L'Époux républicain

L'Époux républicain, drame patriotique en deux actes et en prose, de Maurin de Pompigny, 20 pluviôse, an 2 [8 février 1794].

Théâtre de la Cité-Variétés.

Sur la page de titre de la brochure, à Paris, de l'imprimerie de Cailleau, an 2 de la République Française, 1794, vieux style :

L'Époux républicain, drame patriotique, en deux actes et en prose ; Par Pompigny. Représenté pour la première fois à Paris, sur le Théâtre de la Cité, Variétés, le 20 Pluviose, seconde année de la République Française, une & indivisible.

L'homme de bien n'a pas besoin d'exemple pour faire son devoir ; il ne consulte que son cœur.

Acte II, Scène XX.          

Le texte de la pièce est précédé de deux textes, l'un « à la section de l'Indivisibilité », l'autre « aux amis de la Vérité ».

[Sur l'exemplaire qu'on trouve dans Gallica comme dans Google Books, le « prétention » a été raturé et on a écrit à la plume en marge le mot « Protection ».]

LIBERTÉ, ÉGALITÉ.

A LA SECTION

DE L'INDIVISIBILITÉ.

Mes Freres,

Quelques Auteurs se font jadis déshonorés en mendiant dans une Dédicace rempante, une prétention imaginaire, qu'une vanité ridicule feignait de leur accorder.

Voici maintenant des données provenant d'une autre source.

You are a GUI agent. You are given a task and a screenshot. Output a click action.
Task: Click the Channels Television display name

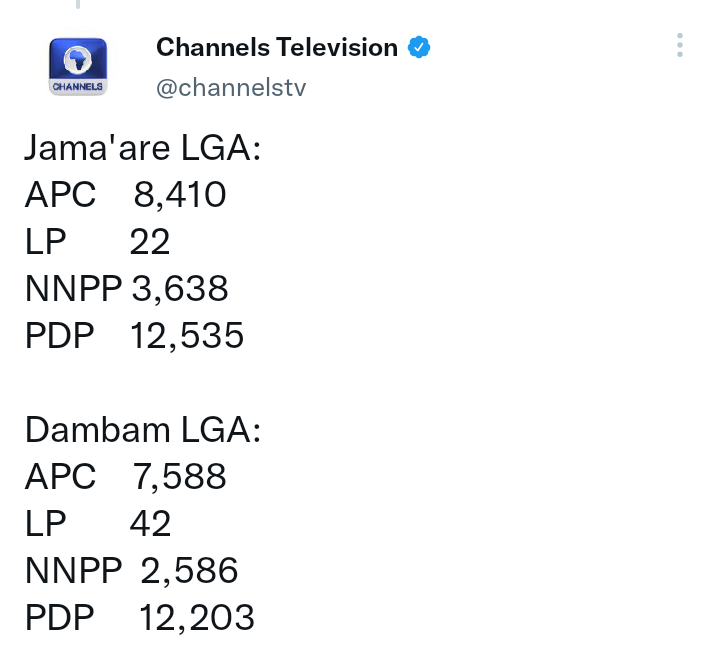click(277, 47)
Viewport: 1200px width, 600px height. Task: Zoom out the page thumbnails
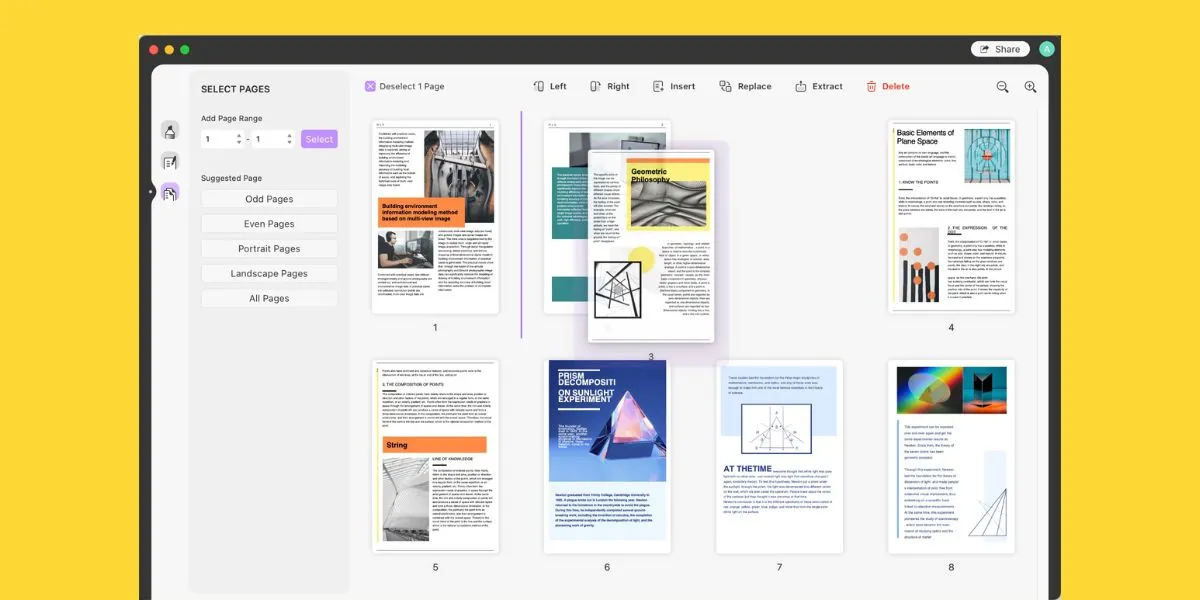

La Liberté a fait disparaître pour toujours

Ces Protégés si bas, des Protecteurs si bêtes !

Ainsi c'est en vrai Patriote que je vous fais hommage de mon Époux Républicain, & je le dois, puisque c'est au milieu de vous, dans votre sein, que j'ai puisé les traits de patriotisme qui caractérisent ce Héros de la Liberté.

Le germe de ces sentimens était inné dans mon cœur ; mais c'est par vos leçons & par votre exemple que j'ai appris à le développer. Recevez donc ce faible tribut de ma reconnaissance ; il n'a de prix que par l'intention & le zèle qui me l'ont dicté.

Salut & fraternité.

POMPIGNY, Citoyen          
Soldat de la Section de          
l'Indivisibilité.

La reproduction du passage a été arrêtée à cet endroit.